━━━ Extract to read

Accountant Shortage: What Does It Mean for Your Firm?

Fewer and fewer people are entering the accounting field in recent years.

This raises the question: 

What will happen to the accounting industry?

In this blog post, you’ll learn about the extent of the shortage and why it’s happening.

But more importantly, you’ll learn how your firm can still grow despite the challenges.

Let’s get into it.

Table of Contents

What Is the Accountant Shortage?

Here are three key stats you should know about the shortage:

1. More Than 300,000 Accountants Have Left the Profession

According to a Bloomberg article from last year, about 340,000 accountants in the U.S. have left their jobs in recent years. This led to a 17% drop in industry employment.

As a result, over 700 companies have blamed the shortage for contributing to errors in their financials.

2. Consistent Decline in Accounting Graduates

Unfortunately, companies suffering from the accountant shortage won’t find much relief from new graduates.

The 2023 AICPA Trends Report highlights a 7.4% drop in accounting graduates from 2021 to 2022, the biggest single-year decline in almost three decades.

graph from AICPA 2023 Trends Report showing the drop in accounting graduates from 2021-2022

Meryl Johnston, a coach in my Future Firm Accelerate program, has also noticed a similar trend in Australia.

━━━━━━

What you need to do.
• 1. Reproduce the passage from the accountant shortage post word for word, beginning at the words that contain "As a result, over" and stopping after "trend in Australia.".
• 2. How many lines of the listing contain the string "pixels"? Case counts, and give only the number.

━━━ Data excerpts

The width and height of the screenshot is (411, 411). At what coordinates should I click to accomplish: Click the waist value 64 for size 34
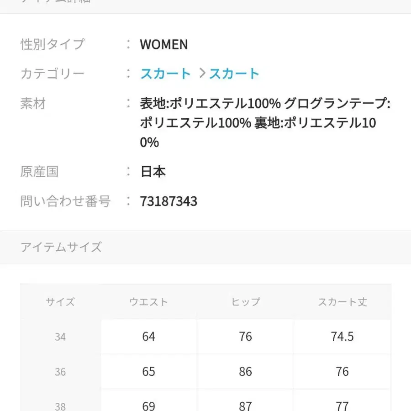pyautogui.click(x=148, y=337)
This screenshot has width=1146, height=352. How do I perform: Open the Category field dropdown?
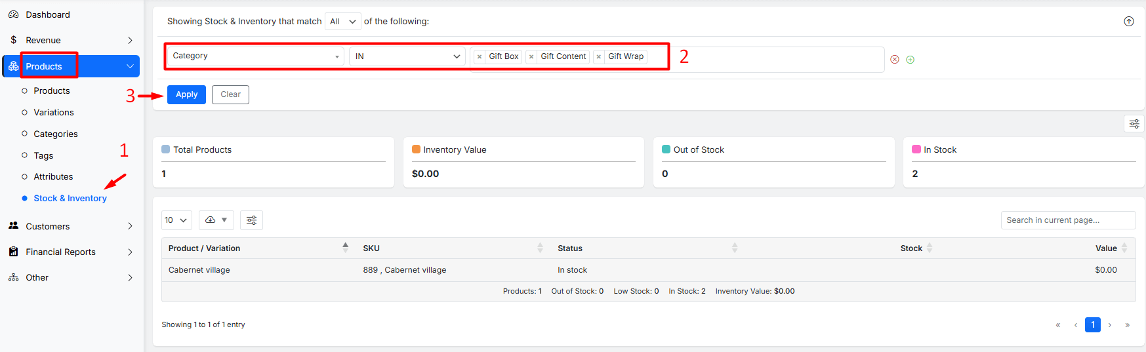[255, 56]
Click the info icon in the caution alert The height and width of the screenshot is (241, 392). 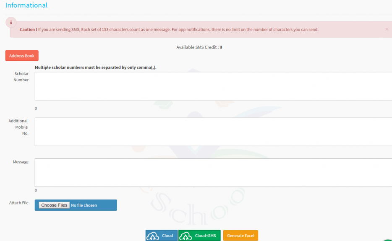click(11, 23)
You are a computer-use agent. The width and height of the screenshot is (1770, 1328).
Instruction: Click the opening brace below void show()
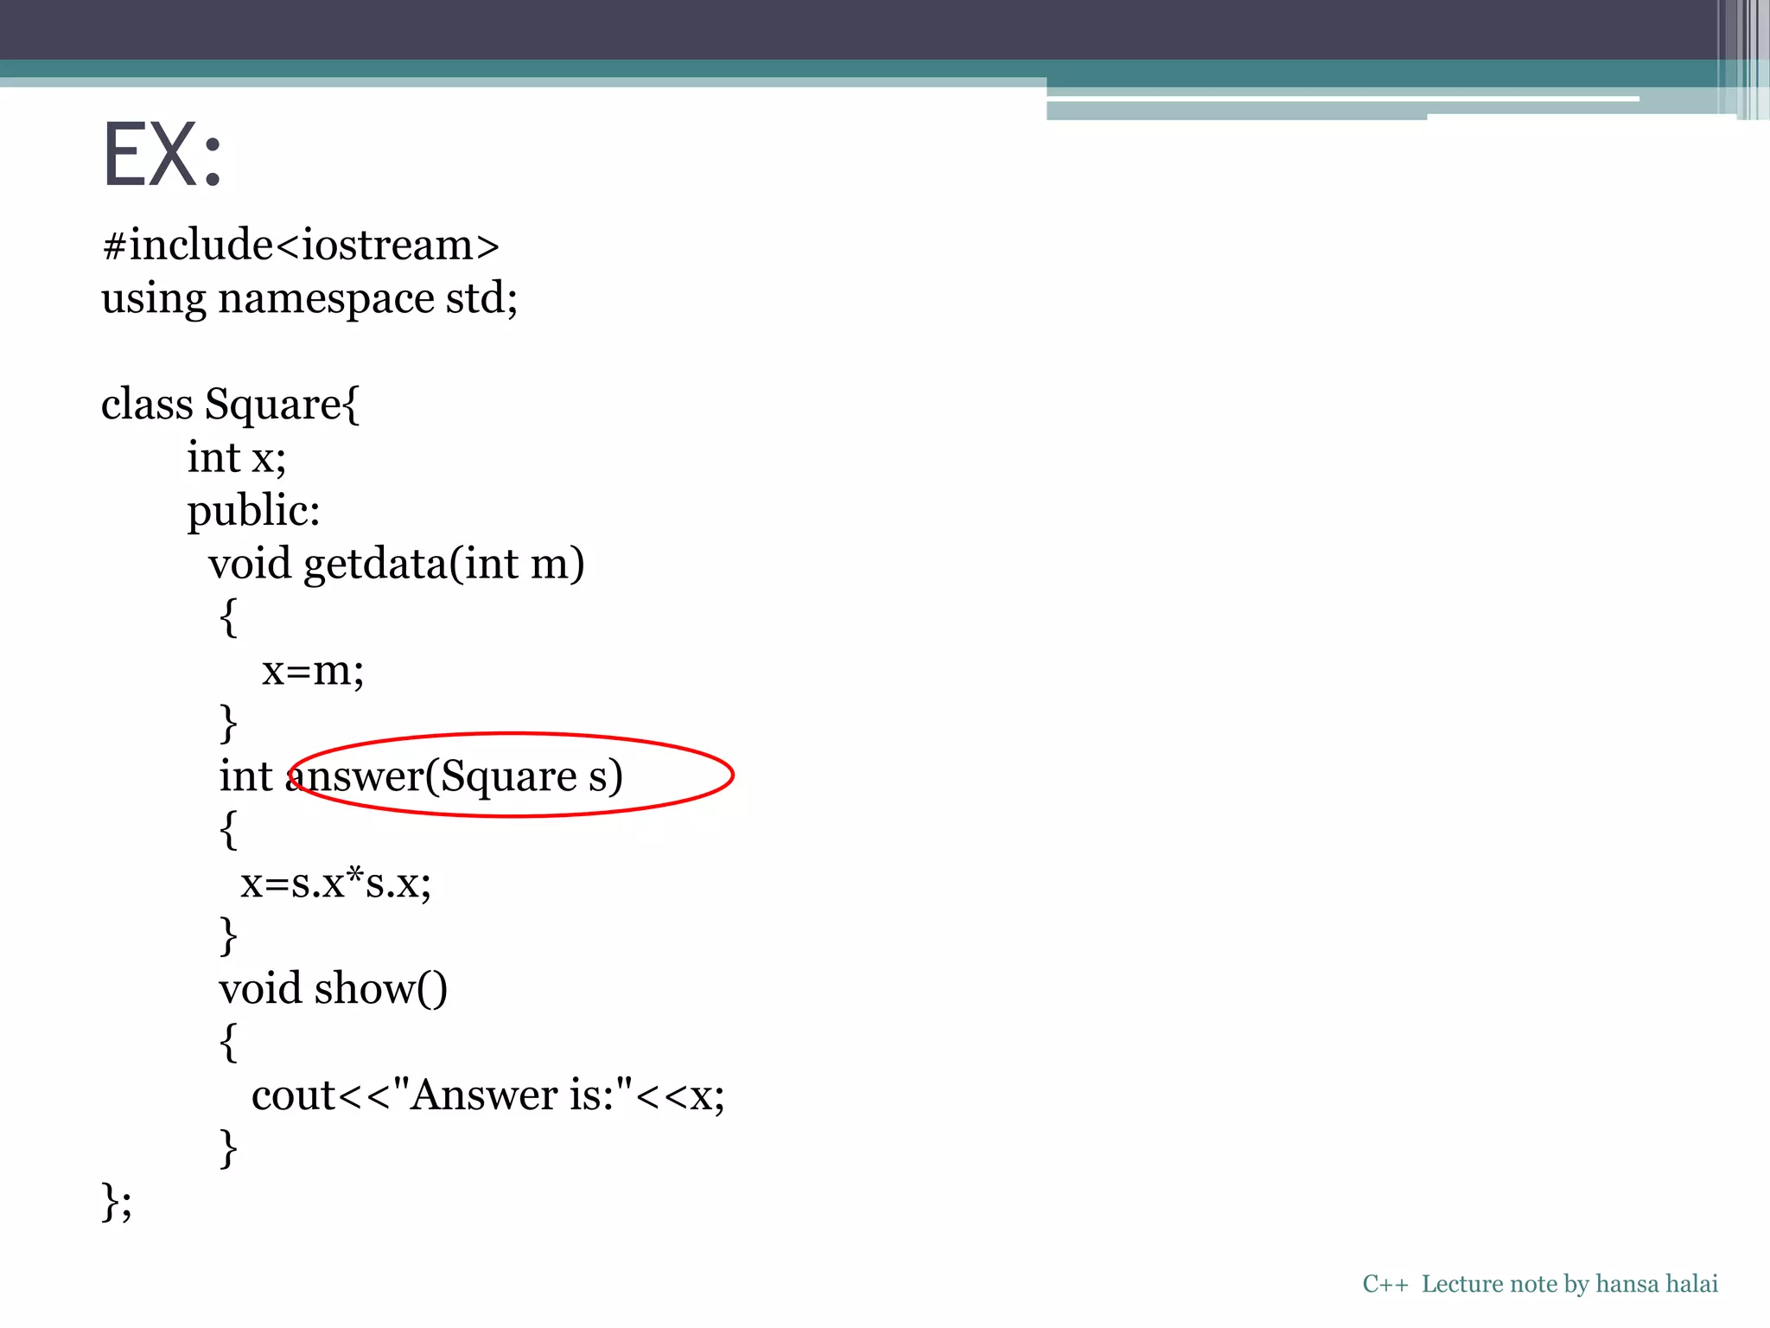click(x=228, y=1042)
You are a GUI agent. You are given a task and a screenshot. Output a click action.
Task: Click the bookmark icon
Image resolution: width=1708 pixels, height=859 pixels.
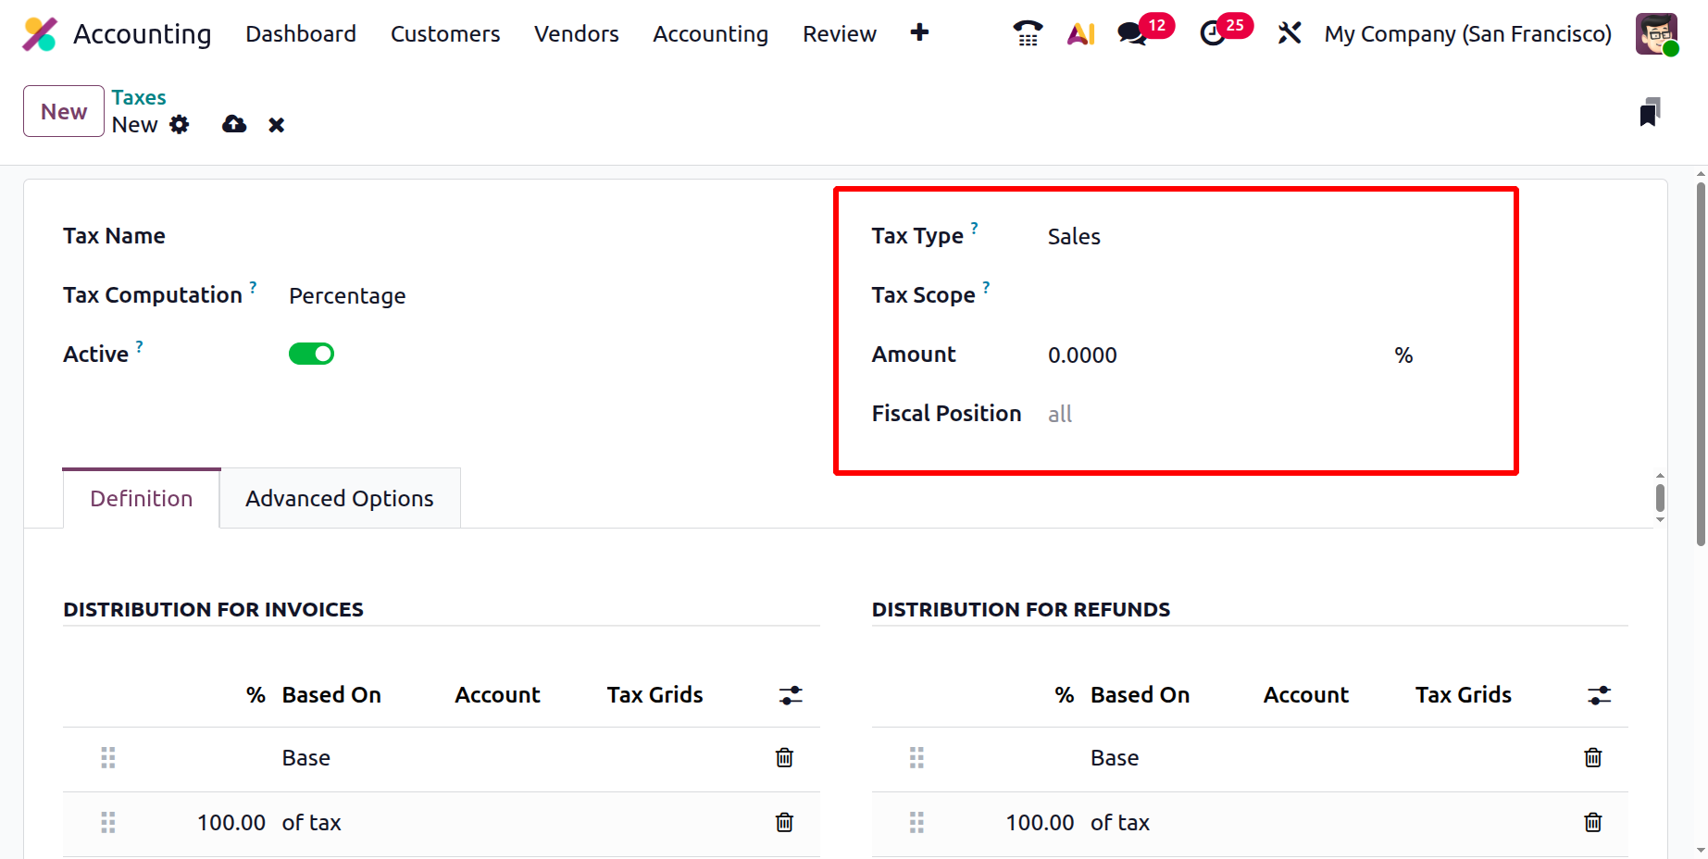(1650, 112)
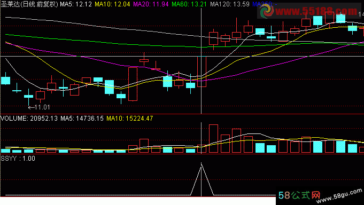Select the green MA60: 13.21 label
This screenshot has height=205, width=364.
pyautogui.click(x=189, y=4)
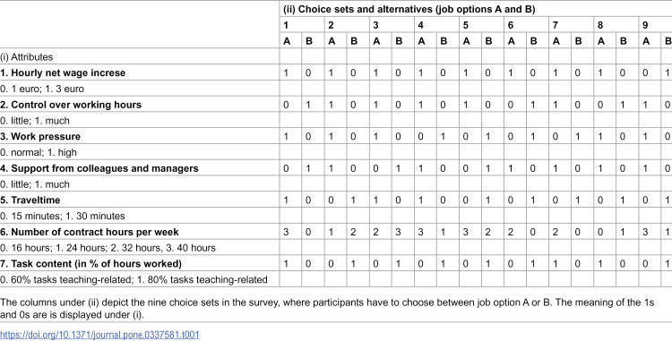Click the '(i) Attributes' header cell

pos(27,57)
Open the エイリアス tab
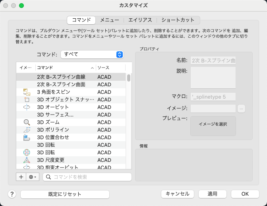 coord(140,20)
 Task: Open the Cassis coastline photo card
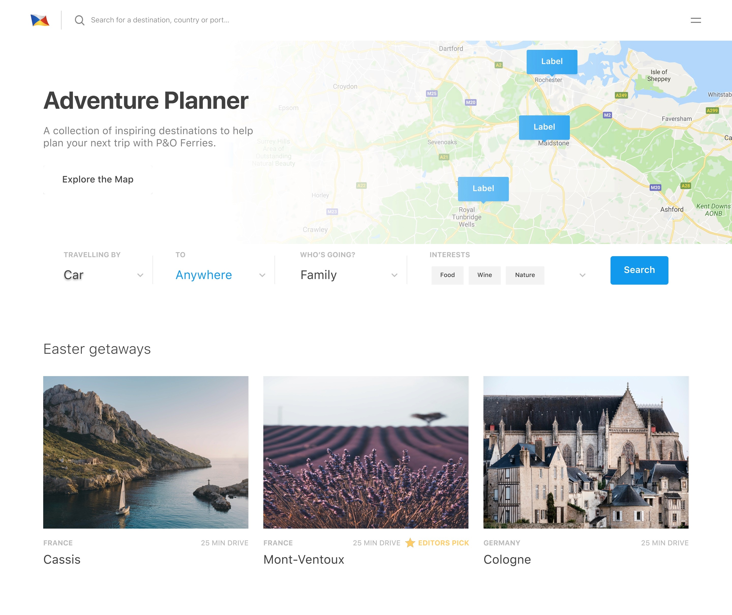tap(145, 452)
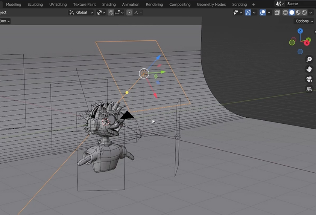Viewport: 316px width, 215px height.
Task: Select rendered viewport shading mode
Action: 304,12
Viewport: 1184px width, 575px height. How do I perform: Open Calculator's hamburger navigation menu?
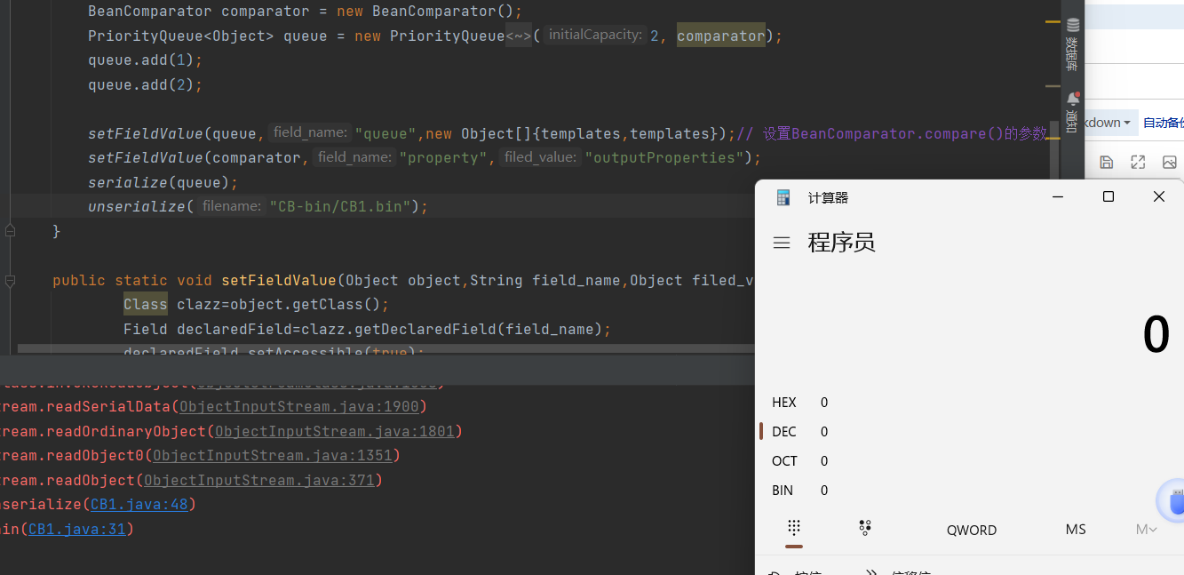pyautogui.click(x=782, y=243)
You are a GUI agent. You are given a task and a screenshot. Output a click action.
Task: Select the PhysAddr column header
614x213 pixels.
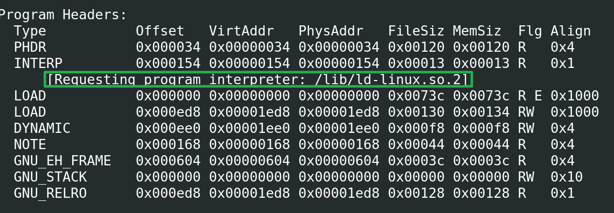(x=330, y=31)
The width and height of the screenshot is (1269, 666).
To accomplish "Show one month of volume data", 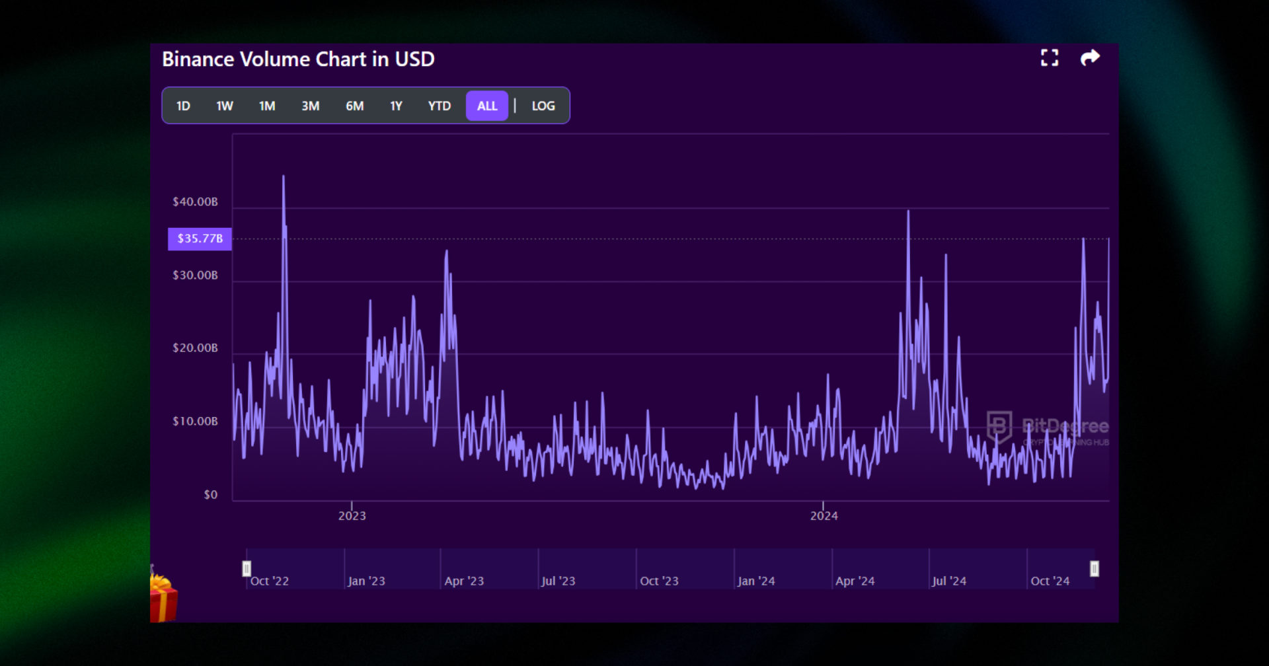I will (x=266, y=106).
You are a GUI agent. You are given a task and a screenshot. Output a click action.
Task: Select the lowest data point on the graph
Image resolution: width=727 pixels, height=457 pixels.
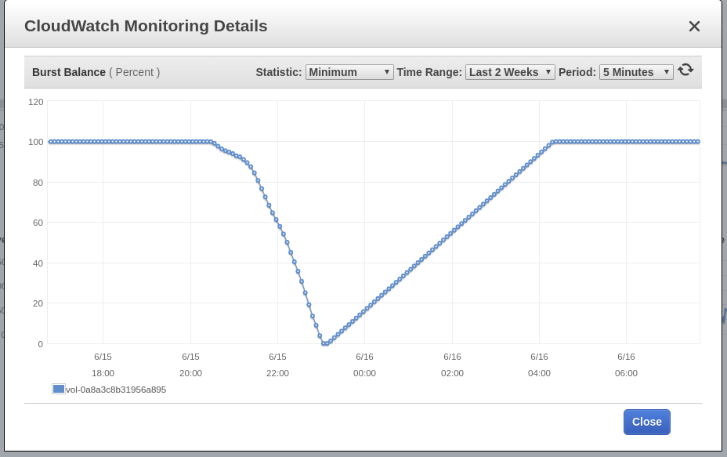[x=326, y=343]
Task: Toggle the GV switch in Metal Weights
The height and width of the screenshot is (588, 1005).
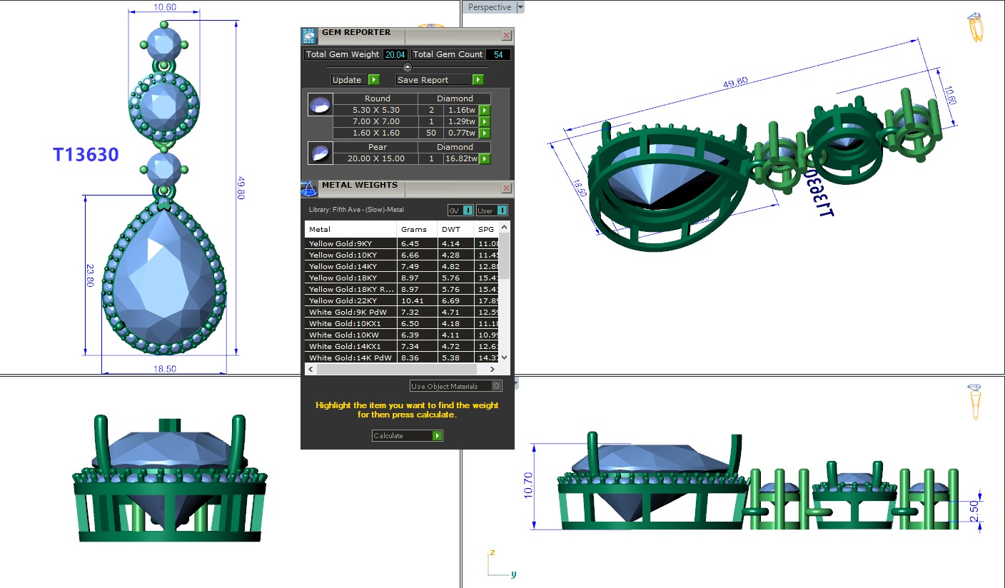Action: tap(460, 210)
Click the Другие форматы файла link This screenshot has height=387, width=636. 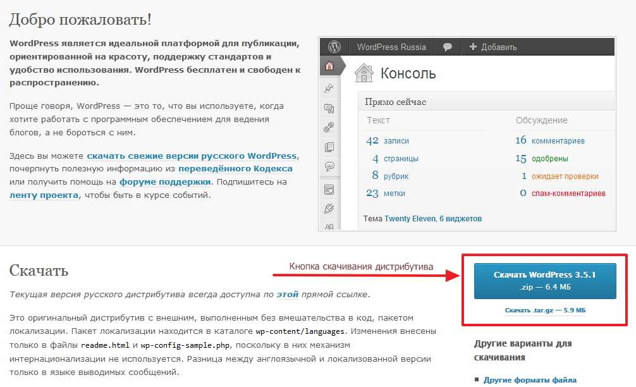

━━━━━━

Answers to each task.
• 1.
As a result, over 700 companies have blamed the shortage for contributing to errors in their financials.

2. Consistent Decline in Accounting Graduates

Unfortunately, companies suffering from the accountant shortage won’t find much relief from new graduates.

The 2023 AICPA Trends Report highlights a 7.4% drop in accounting graduates from 2021 to 2022, the biggest single-year decline in almost three decades.

graph from AICPA 2023 Trends Report showing the drop in accounting graduates from 2021-2022

Meryl Johnston, a coach in my Future Firm Accelerate program, has also noticed a similar trend in Australia.

• 2. 3